● **SOURCE DOCUMENT**
════════════════════
The Indian stock market has witnessed increased volatility in recent months, driven by global macroeconomic uncertainties, rising interest rates and geopolitical tensions.

Amid this broader correction, the defence sector—once a market darling—has also seen a pullback.

Despite strong order books and long-term growth potential, several defence stocks have come under pressure due to concerns over execution delays, margin pressures, and a temporary slowdown in order inflows.

However, with the Indian government’s continued push for self-reliance in defence manufacturing and increasing capital expenditure in the sector, these stocks could be poised for a rebound.

Many defence companies continue to report steady revenue growth, high return ratios and strong balance sheets, even as their stock prices have declined significantly from their peaks.

This has resulted in some defence stocks now trading at attractive valuations relative to their historical averages.

In this report, we highlight four such undervalued defence stocks that have seen sharp corrections but remain fundamentally strong.

While short-term pressures persist, their long-term growth prospects and strategic importance in India’s defence ecosystem make them compelling investment opportunities.

Mazagaon Dock Shipbuilders

First on the list is Mazagaon Dock Shipbuilders.

Mazagaon Dock Shipbuilders builds and repairs warships, submarines and other vessels for the Indian Navy, Coast Guard, and ONGC.

The company’s diverse portfolio includes cargo ships, passenger liners, water tankers, fishing vessels, destroyers, submarines, and corvettes.

Shares of Mazagaon have corrected 27% from their recent highs of Rs 2,930, as order execution challenges and working capital constraints weighed on sentiment. Moreover, the company is saying that the revenue growth might slow down in the coming year.

However, with a Rs 347 billion order book, as of 31 December 2024 and a strong growth pipeline, the stock remains attractively valued.

Between 2020-24, the company has reported consistent growth with sales and net profit climbing at a 5-year compound annual growth rate (CAGR) of 11.2% and 21.6%.
════════════════════
● **DATASET RECORDS**
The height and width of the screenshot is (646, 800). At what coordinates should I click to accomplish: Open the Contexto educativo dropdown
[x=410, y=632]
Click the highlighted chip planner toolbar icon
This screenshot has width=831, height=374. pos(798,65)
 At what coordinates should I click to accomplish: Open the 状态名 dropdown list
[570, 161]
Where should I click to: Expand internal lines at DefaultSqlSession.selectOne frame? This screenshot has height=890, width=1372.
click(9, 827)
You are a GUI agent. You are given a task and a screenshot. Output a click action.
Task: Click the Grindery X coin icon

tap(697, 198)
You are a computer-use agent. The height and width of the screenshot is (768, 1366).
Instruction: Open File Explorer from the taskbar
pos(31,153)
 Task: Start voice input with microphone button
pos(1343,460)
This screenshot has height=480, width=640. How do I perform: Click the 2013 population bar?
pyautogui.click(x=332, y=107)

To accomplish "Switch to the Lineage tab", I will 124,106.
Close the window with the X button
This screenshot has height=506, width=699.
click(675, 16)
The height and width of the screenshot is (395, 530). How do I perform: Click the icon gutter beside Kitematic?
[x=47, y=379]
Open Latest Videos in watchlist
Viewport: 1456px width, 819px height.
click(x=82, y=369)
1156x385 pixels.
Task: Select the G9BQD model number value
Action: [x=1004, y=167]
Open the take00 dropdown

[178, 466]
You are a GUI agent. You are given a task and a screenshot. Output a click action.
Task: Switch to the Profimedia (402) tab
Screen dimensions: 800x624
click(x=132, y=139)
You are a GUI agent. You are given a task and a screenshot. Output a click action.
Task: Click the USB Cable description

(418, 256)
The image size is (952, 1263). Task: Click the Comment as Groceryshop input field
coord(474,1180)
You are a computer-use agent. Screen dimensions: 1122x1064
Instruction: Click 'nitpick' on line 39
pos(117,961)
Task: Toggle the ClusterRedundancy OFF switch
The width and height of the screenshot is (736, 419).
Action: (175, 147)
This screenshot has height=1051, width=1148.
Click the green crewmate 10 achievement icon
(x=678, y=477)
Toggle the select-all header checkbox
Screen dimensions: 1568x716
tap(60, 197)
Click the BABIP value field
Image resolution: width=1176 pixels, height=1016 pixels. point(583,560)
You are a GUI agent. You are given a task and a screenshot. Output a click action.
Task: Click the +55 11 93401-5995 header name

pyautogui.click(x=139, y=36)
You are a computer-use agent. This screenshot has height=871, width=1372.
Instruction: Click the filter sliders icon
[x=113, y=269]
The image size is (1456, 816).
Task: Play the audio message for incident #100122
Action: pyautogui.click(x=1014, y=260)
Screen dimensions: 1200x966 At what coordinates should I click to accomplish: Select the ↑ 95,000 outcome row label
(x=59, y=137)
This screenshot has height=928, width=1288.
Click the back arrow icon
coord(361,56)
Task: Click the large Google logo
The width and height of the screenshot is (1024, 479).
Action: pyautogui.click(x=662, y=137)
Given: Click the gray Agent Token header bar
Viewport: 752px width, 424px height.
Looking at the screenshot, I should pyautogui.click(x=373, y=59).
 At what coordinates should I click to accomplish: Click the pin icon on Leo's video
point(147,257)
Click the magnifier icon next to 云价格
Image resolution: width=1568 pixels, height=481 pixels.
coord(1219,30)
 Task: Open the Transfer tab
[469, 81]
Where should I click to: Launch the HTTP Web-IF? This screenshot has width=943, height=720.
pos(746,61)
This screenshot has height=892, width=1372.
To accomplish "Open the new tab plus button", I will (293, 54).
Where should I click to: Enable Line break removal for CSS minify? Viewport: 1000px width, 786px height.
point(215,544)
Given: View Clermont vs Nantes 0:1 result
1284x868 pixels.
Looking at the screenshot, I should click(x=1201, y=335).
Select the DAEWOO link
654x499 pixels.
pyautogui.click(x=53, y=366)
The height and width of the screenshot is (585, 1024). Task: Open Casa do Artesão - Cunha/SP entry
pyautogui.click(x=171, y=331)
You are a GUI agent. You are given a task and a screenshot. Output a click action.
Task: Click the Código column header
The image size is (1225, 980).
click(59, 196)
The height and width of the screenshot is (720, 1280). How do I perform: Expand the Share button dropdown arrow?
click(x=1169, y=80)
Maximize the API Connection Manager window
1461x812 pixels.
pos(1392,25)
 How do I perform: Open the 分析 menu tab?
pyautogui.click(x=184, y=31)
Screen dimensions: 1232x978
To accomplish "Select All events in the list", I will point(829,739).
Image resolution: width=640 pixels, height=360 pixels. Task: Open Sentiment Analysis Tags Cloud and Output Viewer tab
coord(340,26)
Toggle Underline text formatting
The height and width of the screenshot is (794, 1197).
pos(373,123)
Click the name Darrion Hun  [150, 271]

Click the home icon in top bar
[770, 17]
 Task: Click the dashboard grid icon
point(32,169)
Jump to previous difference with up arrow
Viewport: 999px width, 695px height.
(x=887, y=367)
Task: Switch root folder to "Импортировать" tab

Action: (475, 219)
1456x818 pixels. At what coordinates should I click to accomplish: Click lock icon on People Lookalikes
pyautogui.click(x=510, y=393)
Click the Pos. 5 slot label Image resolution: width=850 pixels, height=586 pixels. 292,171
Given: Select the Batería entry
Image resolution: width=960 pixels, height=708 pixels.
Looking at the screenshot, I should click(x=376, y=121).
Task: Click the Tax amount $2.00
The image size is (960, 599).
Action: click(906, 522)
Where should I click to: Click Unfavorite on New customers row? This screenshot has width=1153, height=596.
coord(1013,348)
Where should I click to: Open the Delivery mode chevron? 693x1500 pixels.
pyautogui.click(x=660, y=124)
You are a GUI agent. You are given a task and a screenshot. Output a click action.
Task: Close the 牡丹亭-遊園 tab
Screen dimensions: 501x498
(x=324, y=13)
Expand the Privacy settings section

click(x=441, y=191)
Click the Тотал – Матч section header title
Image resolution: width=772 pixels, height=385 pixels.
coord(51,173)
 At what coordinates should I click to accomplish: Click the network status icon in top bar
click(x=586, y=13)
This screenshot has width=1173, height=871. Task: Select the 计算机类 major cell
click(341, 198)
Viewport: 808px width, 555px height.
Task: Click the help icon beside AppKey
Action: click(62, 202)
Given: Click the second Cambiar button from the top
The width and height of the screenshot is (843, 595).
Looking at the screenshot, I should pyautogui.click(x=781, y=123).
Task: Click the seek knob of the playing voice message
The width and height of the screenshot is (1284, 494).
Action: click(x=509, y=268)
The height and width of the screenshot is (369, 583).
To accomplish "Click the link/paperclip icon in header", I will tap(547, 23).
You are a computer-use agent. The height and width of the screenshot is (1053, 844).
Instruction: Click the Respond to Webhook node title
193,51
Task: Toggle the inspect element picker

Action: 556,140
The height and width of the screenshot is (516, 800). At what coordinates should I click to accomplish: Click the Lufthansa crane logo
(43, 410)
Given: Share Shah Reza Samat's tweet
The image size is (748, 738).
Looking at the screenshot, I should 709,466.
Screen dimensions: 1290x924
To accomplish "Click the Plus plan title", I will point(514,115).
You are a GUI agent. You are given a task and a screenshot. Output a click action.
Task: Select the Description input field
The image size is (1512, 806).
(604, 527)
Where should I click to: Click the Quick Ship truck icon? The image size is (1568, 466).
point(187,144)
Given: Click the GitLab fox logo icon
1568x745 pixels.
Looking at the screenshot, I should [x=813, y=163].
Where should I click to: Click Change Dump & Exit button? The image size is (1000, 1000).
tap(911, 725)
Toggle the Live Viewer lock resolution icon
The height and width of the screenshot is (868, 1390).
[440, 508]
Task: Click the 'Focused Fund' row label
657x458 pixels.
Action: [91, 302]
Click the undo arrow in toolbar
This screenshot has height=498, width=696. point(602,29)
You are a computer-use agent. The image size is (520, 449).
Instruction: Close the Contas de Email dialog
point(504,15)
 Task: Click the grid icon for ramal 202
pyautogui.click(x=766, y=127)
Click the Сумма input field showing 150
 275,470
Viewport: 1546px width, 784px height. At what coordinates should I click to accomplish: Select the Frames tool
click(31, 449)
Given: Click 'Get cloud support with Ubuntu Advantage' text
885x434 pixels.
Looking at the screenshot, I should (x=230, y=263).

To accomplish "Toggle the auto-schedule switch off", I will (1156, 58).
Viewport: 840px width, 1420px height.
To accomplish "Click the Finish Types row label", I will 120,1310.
════════════════════
● **PROBLEMS TO WORK ON**
a) Rewrite the rows as a numbered list, leaving out blank lines, starting with the row line containing "I will 124,106." and going on through the row line containing "Action: [x=1004, y=167]".
b) Continue the article on undervalued Indian defence stocks from where it stops.

● **EXPECTED OUTPUTS**
a)
1. To accomplish "Switch to the Lineage tab", I will 124,106.
2. Close the window with the X button
3. This screenshot has height=506, width=699.
4. click(675, 16)
5. The height and width of the screenshot is (395, 530). How do I perform: Click the icon gutter beside Kitematic?
6. [x=47, y=379]
7. Open Latest Videos in watchlist
8. Viewport: 1456px width, 819px height.
9. click(x=82, y=369)
10. 1156x385 pixels.
11. Task: Select the G9BQD model number value
12. Action: [x=1004, y=167]

b)
The company has achieved this growth without incurring any debt. The returns have also been admirable, with the Return on Capital Employed (RoCE) and Return on Equity (RoE) averaging at 24.4% and 16.3%, respectively.

Going forward, the company is planning heavy capital expenditure for its dry dock over the next 1.5 years, which could lead to higher sales and profits.

It is venturing beyond shipbuilding, exploring underwater heavy engineering equipment and offshore platforms.

Additionally, it is making efforts to export offshore patrol vessels to countries in Southeast Asia, Latin America, and Africa.

The stock is trading at a PE of 31.2, near its historical median but at a discount to its peak PE of 59.2.

Cochin Shipyard

Next on our list is Cochin Shipyard.

Cochin Shipyard holds a prominent position in the construction and maintenance of a wide range of maritime vessels, encompassing tankers, product carriers, bulk carriers, passenger ships, and defence vessels.

Shares of Cochin Shipyard have declined 18% in 2025 so far, and over 50% from recent highs. It’s weighed down by revenue fluctuations and margin pressures.

Despite this, the company remains a key player in India’s maritime defence sector, being the only shipyard in the country capable of constructing vessels with a deadweight tonnage (DWT) of up to 110,000 and repairing vessels of up to 125,000 DWT.

In addition to defence shipbuilding, it has diversified into inland and coastal shipping, the fishing industry and the cruise and ferry markets.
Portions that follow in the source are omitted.